El Cronómetro, relojes y joyas con sello ourensano

€URO

Tienda, taller y laboratorio de gemas, en un negocio de de 121 años

El Cronómetro, relojes y joyas con sello ourensano

Odilo Fernández Losada desde la pequeña aldea de San Miguel do Campo en Ourense, recién estrenado el siglo XX (1903), inició su actividad empresarial dedicándose a la venta y realización de piezas de joyería y relojería.

En el año 1911, como muchos gallegos, cruzó el Atlántico y recaló en la floreciente Cuba, donde abrió un establecimiento para la venta de sus propias piezas de estilo art-decó, imperante en la época. En 1928 regresa a Galicia y se instala en la ourensana calle de la Paz. Su hijo Odilo Fernández Saco dio continuidad al negocio y en la actualidad es la tercera generación la que lo regenta, él mismo y María Fernández Fernández.

Manipulando un reloj. Foto: Sandra Iglesias.
Manipulando un reloj. Foto: Sandra Iglesias.

A día de hoy, el negocio dispone de la joyería de cara al público, pero detrás hay también un taller para una profesión de difícil relevo. La empresa no encuentra sustitutos, no los hay (miedo le da cuando se vayan jubilando).

Lo que no se ve Tras el comercio, lo que se ve del negocio, se esconden un taller y un laboratorio de gemología

Junto al taller, dispone también de un laboratorio gemológico especializado en diamantes. Son estos la principal materia prima para sus joyas y proceden de Amberes, donde se encuentra la bolsa de diamantes más importante del mundo, ya que más de la mitad del mercado mundial relacionado con este negocio pasa por la ciudad belga.

Su otro producto estrella, los relojes de su propia marca, El Cronómetro.

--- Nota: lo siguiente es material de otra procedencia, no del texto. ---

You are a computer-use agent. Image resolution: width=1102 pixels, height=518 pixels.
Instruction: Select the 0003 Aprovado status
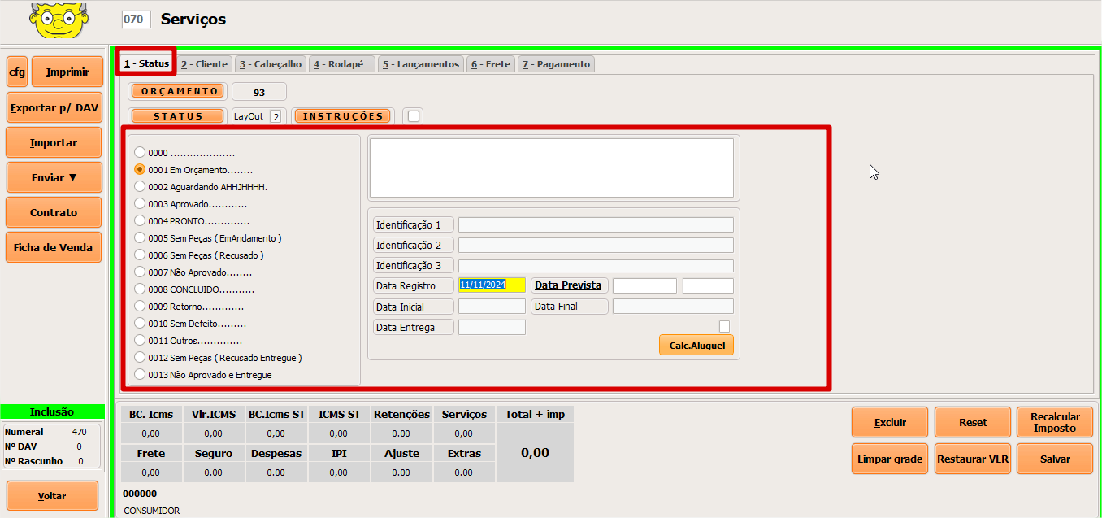pos(140,204)
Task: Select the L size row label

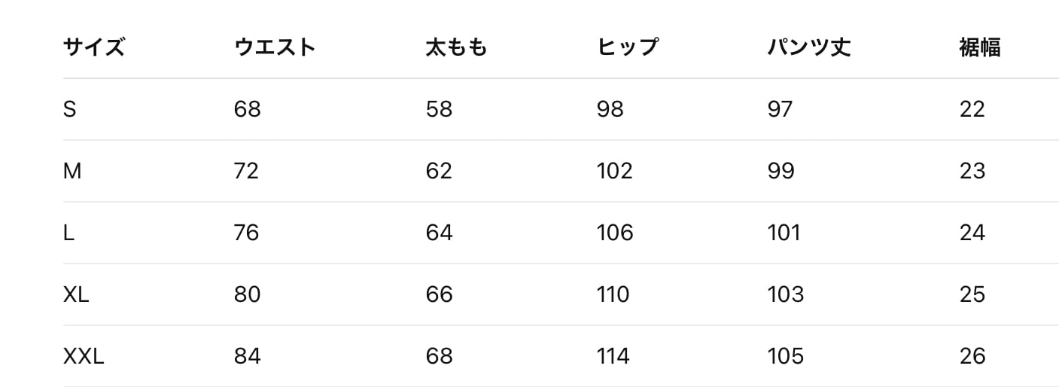Action: (68, 233)
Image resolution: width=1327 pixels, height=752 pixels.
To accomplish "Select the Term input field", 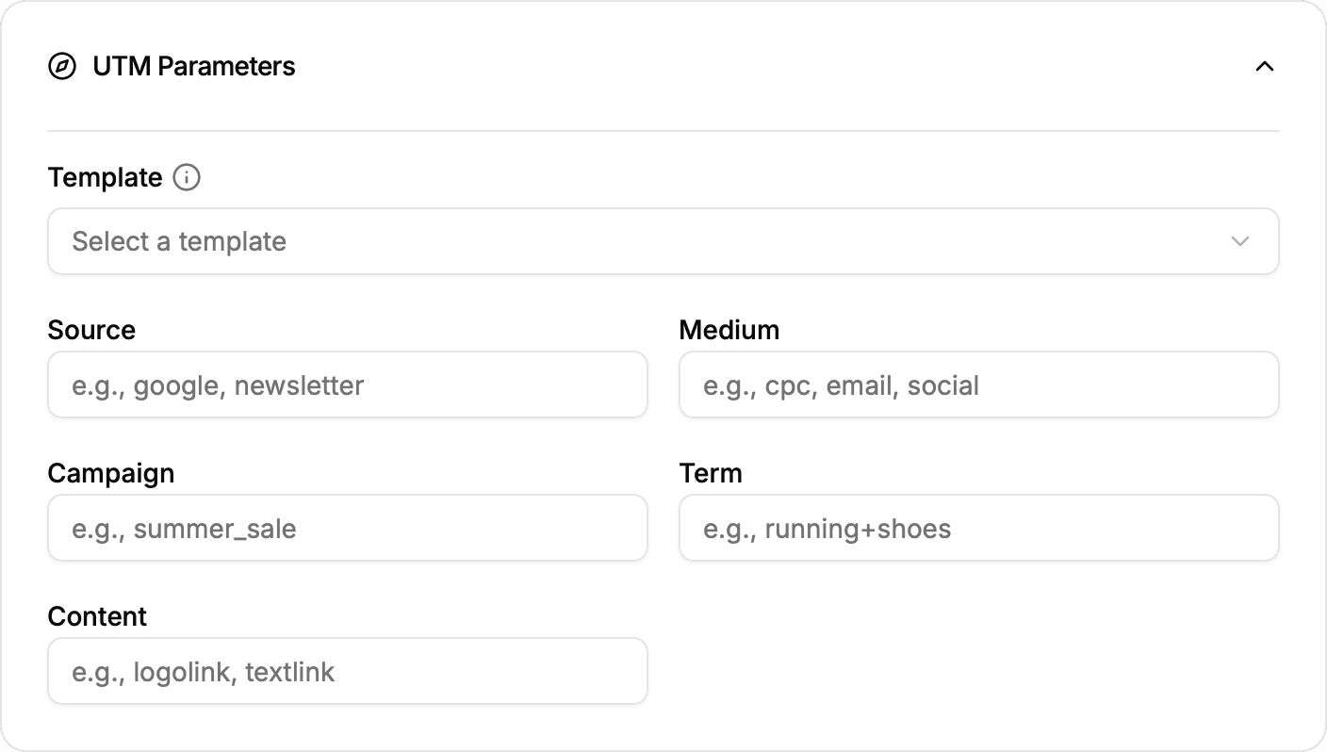I will tap(978, 528).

Manufactura pura. Más de 100 años realizando el mismo reloj, en el mismo lugar y por la misma familia. Son poco más de media docena los que se elaboran al año y obviamente, hay lista de espera. Pero, ¿cuál es el secreto de esta longevidad? Después de pasarme más de dos horas con Odilo, lo entendí todo. Es la conjunción de tres factores básicos. El primero, y sin duda el más importante, es la pasión que siente por su negocio y por la profesión de joyero. Oírlo hablar de sus productos hace que sepas que estás en manos de un profesional con mayúsculas. El segundo factor es la confianza, ganada en más de un siglo de trabajo bien hecho. Cuando alguien hace un esfuerzo económico por comprar una de sus piezas, tiene la absoluta certeza de que lo que se lleva es de una calidad extrema.

Un muestrario de sortijas. Foto: Sandra Iglesias.
Un muestrario de sortijas. Foto: Sandra Iglesias.

Por último, la exclusividad. Cada pieza es única e irrepetible y no existen ni troqueles, ni moldes para su reproducción. Si la compras, nadie tendrá una igual. Ahora es más fácil entender por qué ha sobrepasado el siglo de vida, aunque no deja de ser un hecho extraordinario.

La última pregunta que le hice a Odilo, fue sobre la continuidad del negocio y ambos esperamos que la cuarta generación continúe con él, porque esto más que una joyería, es una joya.